Prenatal exposure to valproic acid (VPA) is a risk factor for autism spectrum disorder (ASD) in humans and it induces autistic-like behaviors in rodents. Imbalances between GABAergic and glutamatergic neurotransmission and increased oxidative stress together with altered glutathione (GSH) metabolism have been hypothesized to play a role in both VPA-induced embriotoxicity and in human ASD. N-acetylcysteine (NAC) is an antioxidant precursor of glutathione and a modulator of glutamatergic neurotransmission that has been tested in ASD, although the clinical studies currently available provided controversial results. Here, we explored the effects of repeated NAC (150 mg/kg) administration on core autistic-like features and altered brain GSH metabolism in the VPA (500 mg/kg) rat model of ASD. Furthermore, we measured the mRNA expression of genes encoding for scaffolding and transcription regulation proteins, as well as the subunits of NMDA and AMPA receptors and metabotropic glutamate receptors mGLUR1 and mGLUR5 in brain areas that are relevant to ASD. NAC administration ameliorated the social deficit displayed by VPA-exposed rats in the three-chamber test, but not their stereotypic behavior in the hole board test. Furthermore, NAC normalized the altered GSH levels displayed by these animals in the hippocampus and nucleus accumbens, and it partially rescued the altered expression of post-synaptic terminal network genes found in VPA-exposed rats, such as NR2a, MGLUR5, GLUR1, and GLUR2 in nucleus accumbens, and CAMK2, NR1, and GLUR2 in cerebellum. These data indicate that NAC treatment selectively mitigates the social dysfunction displayed by VPA-exposed rats normalizing GSH imbalance and reestablishing the expression of genes related to synaptic function in a brain region-specific manner. Taken together, these data contribute to clarify the behavioral impact of NAC in ASD and the molecular mechanisms that underlie its effects.
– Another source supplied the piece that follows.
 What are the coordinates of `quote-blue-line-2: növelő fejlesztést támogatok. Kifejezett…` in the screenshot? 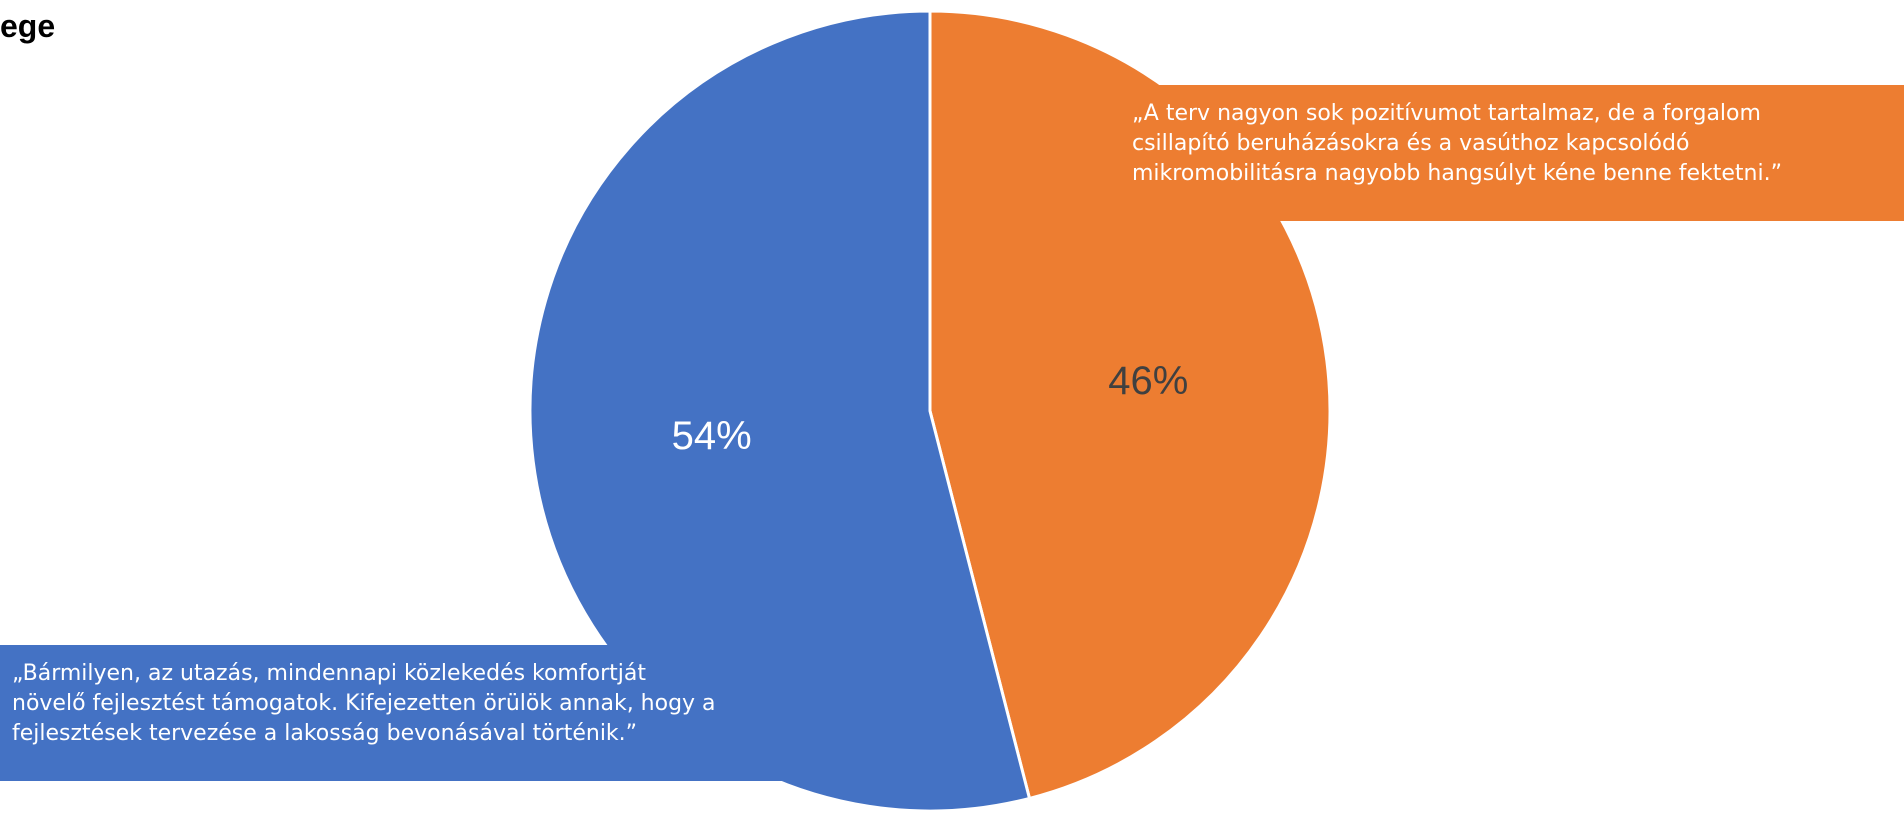 It's located at (364, 704).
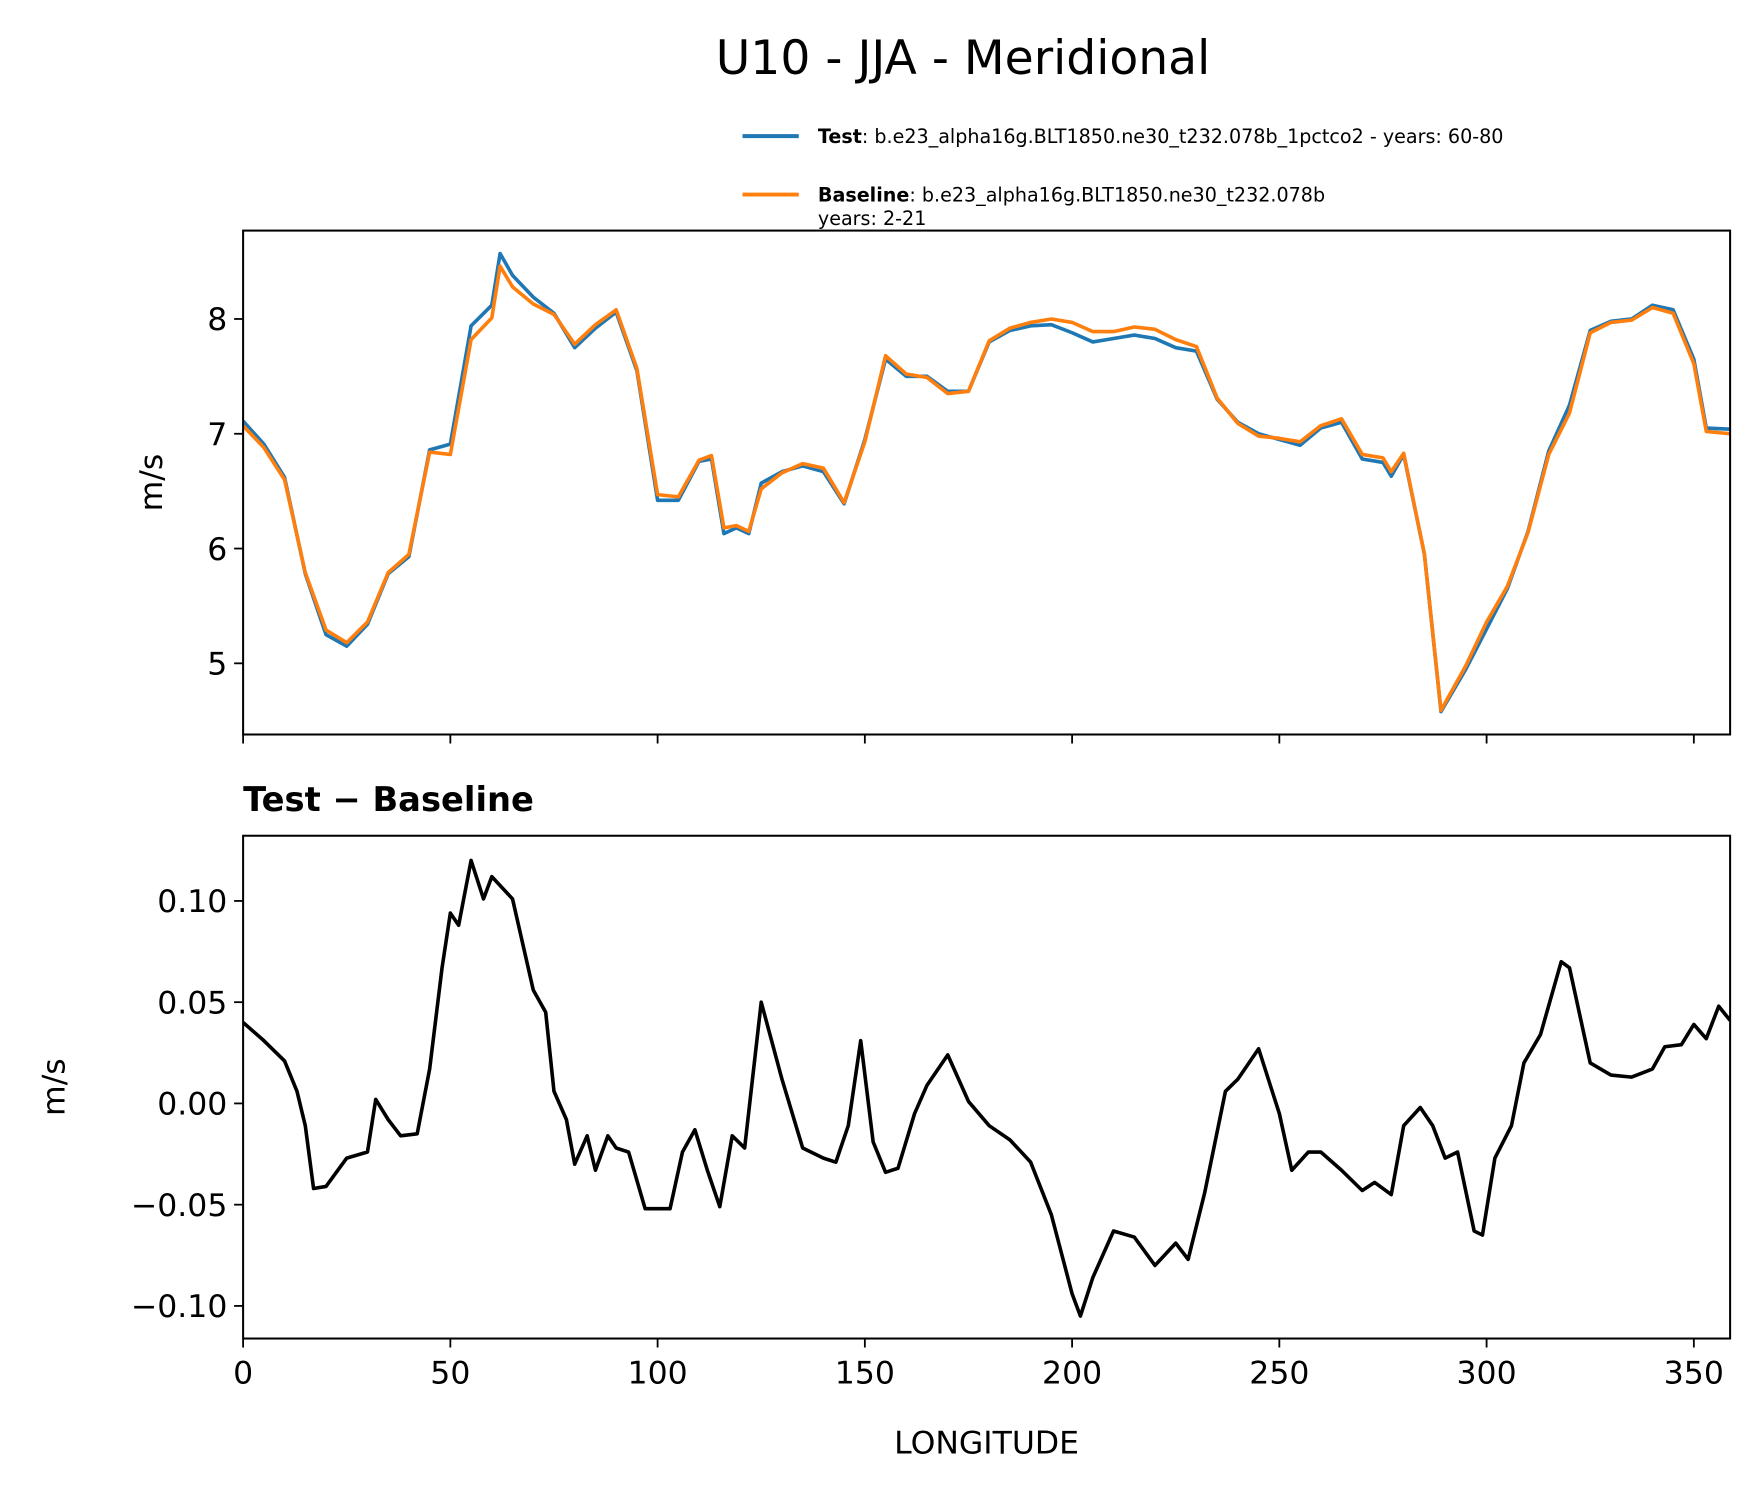 The image size is (1764, 1496). Describe the element at coordinates (450, 1374) in the screenshot. I see `x-tick-label: 50` at that location.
Keywords: N-acetylcysteine; autism; glutathione; rats; valproic acid.

Figure 1

Timeline of the experiments.

Figure 2

N-acetylcysteine ameliorates the aberrant social phenotype but it does not affect the repetitive behaviors displayed by VPA-exposed animals. At PND 35, VPA-exposed rats showed reduced sociability in the three-chamber test, as they spent less time in the stimulus room (A) and sniffing the stimulus animal (B) compared to SAL-exposed rats. Treatment with NAC reversed the deficit displayed by VPA-exposed rats in this test (SAL-VEH, n = 7; SAL-NAC, n = 8; VPA-VEH, n = 6; VPA-NAC, n = 8). Moreover, VPA-exposed rats showed stereotypic behaviors in the hole-board test, as they made more head dippings (C) compared to SAL-exposed rats. Treatment with NAC was not able to rescue the repetitive behavior found in VPA-exposed rats (SAL-VEH, n = 6; SAL-NAC, n = 7; VPA-VEH, n = 10; VPA-NAC, n = 12). Data represent mean ± S.E.M. *p < 0.05, **p < 0.01 vs. SAL-VEH group; #p < 0.05, ##p < 0.01 vs. VPA-VEH group (Student's–Newman–Keuls post hoc test).

Figure 3

Brain region specific changes in total (A) and free (B) GSH levels. Total (A) and free (B) GSH levels in hippocampus (HIPP), amygdala (AMY), cerebellum (CER), dorsal striatum (DS), nucleus accumbens (NAc), and prefrontal cortex (PFC) of VPA-, SAL- and VPA-NAC-treated rats (n = 3 per group). Data represent mean ± SD. **p < 0.01, ***p < 0.001, vs. SAL-group TOTAL GSH; ^###p < 0.01 vs. SAL-group FREE GSH; °p < 0.05, °°p < 0.01, °°°p < 0.001 vs. VPA-group TOTAL GSH; ^§§§p < 0.001 vs. VPA-group FREE GSH (Tukey post-hoc test).

Figure 4

N-acetylcysteine partially rescues the altered expression of post-synaptic terminal network genes found in VPA-exposed rats. Relative mRNA levels of scaffolding (PSD95) and transcriptional regulators (CAMK2 and MeCP2), ionotropic NMDA receptor subunits (NR1, NR2a, and NR2b), ionotropic AMPA receptor subunits (GLUR1 and GLUR2) and metabotropic glutamate receptors MGLUR1 and MGLUR5, assessed in HIPP (A), AMY (B), CER (C), DS (D), NAc (E), and PFC (F) of rats prenatally exposed to either VPA or SAL and treated with NAC or its vehicle (VEH) (n = 3–4). Values represent mean ± SD. *p < 0.05, **p < 0.01, ***p < 0.001 vs. SAL/VEH group; ^#p < 0.05, ^##p < 0.01, ^###p < 0.001 vs. VPA/VEH group; °p < 0.05 vs. VPA/NAC group (Tukey post-hoc test).